About 30 maternal deaths a year resulted in Sydney.  Stark black and white photographs of some 'back-yard abortionist' being dragged off would be splashed across the evening papers: The Sun and/or The Daily Mirror.  The accompanying report always carefully avoided explicit language that might lead to we children gaining any real knowledge of these secret adult matters; to 'protect' us.  Thus ignorance was perpetuated.

As abortion was illegal, accurate figures on the number procured are impossible to obtain.  Based on the present numbers of legal abortions (estimated ten years ago at around 100,000 pa in Australia - with some uncertainty due to the morning-after-pill) then taking the lower population, higher fertility post war and lack of alternative contraceptive measures into consideration, suggests that around ten thousand abortions were carried out in Sydney each year. This is very close to the rate estimated to be still the norm in countries where abortion remains illegal: three to four deaths per thousand.

Obviously some unqualified abortionists became quite skilled, as over 90% of abortions were medically uneventful; contrary to the movie version.  But late-term abortions are increasingly problematic; not just on physical medical grounds. There is increasing psychological damage to the mother the longer she nurtures the growing foetus; in addition to the moral issue around the death of a potential human with a developing brain. 

As I got older and went to University I learned of girls who had illegal abortions and knew several others who had chosen to have their child.  One who elected abortion suffered serious consequences including: high-level emotional distress, very high financial cost, fear of potential prosecution for murder and what was close to blackmail by a family member.  Those who completed the pregnancy suffered even greater hardships, including forced marriage to someone they couldn't stand, resulting in domestic violence; alienation from their family; loss of prospects and career hopes; and in one case forced separation from her child. 

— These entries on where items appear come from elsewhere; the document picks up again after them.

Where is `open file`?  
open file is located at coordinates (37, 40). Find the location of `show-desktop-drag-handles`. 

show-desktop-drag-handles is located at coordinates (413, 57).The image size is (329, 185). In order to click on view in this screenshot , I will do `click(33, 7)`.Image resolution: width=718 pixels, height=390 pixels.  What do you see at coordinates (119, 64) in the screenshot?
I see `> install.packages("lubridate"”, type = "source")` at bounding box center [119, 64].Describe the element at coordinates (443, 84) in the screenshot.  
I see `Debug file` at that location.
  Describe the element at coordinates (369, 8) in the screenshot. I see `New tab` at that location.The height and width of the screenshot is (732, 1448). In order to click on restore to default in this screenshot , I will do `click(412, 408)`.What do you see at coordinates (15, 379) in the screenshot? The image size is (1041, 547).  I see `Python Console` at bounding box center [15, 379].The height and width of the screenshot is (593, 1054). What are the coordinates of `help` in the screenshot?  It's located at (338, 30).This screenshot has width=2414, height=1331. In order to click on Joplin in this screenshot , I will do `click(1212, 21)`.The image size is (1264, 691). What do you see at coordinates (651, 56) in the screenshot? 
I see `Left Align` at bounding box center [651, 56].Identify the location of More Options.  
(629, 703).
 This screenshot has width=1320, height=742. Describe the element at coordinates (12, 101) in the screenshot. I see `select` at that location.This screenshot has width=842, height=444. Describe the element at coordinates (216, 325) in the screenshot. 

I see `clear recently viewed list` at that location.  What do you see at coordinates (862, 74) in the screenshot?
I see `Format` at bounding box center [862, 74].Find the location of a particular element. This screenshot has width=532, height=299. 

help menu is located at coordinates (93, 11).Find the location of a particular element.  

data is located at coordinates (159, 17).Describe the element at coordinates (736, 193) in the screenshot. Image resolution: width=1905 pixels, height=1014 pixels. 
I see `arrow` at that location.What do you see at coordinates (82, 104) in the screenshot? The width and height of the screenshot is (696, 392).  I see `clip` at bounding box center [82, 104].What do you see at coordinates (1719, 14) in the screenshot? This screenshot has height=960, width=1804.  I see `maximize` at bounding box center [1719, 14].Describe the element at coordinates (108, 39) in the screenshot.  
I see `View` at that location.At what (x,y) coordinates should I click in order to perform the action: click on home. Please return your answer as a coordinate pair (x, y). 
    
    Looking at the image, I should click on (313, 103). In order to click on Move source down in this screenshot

I became a strong advocate of legalised abortion and I firmly believe that history has vindicated this stance.

There are now very few late term abortions in Australia, almost all for excellent medical reasons.  It is now extremely safe.  The risk of maternal death due to abortion is now less than one death per hundred thousand.  The risk to a mother of carrying her baby to full-term is far higher. 

On the other hand, the risks to society of an unwanted child, and the risks to that child, let alone the mother, are incalculable.  Every child has a right to be wanted.

Couples and single women who want children try very hard to have them; as the increasing demand for IVF and surrogacy clearly demonstrates. There is no evidence that the ready availability of contraception, and if that fails abortion, reduces the number of wanted children.

World population is now consuming resources at an unsustainable rate and human fertility needs to decline.  But the recent decline is neither due to this concern nor to abortion.  It is due to obvious sociological changes, particularly in the status of women, since the post-war world of the 1950s.

In just a few years from those uncompromising days, the contraceptive pill would become available and with it a sweeping cultural change; including greater female emancipation and the ‘sexual revolution’.   

The pill was widely accepted, even by otherwise strongly practicing Roman Catholics.   When two of our Catholic friends were about to marry another friend asked them point-blank it they would be using contraception.  He immediately said no but she said, in the spirit of the times: ’If you expect me to be a baby-machine you’ve got another thing coming’.  They eventually had two.   The baby-boomers got what they wanted yet again!

 

 

 

 


Injuries

 

Colin Spencer next door was another friend my age.  I mention him in the article on cracker night and making explosives.  When he was five or six he was addicted to sugar and ate it by the bowl-full. 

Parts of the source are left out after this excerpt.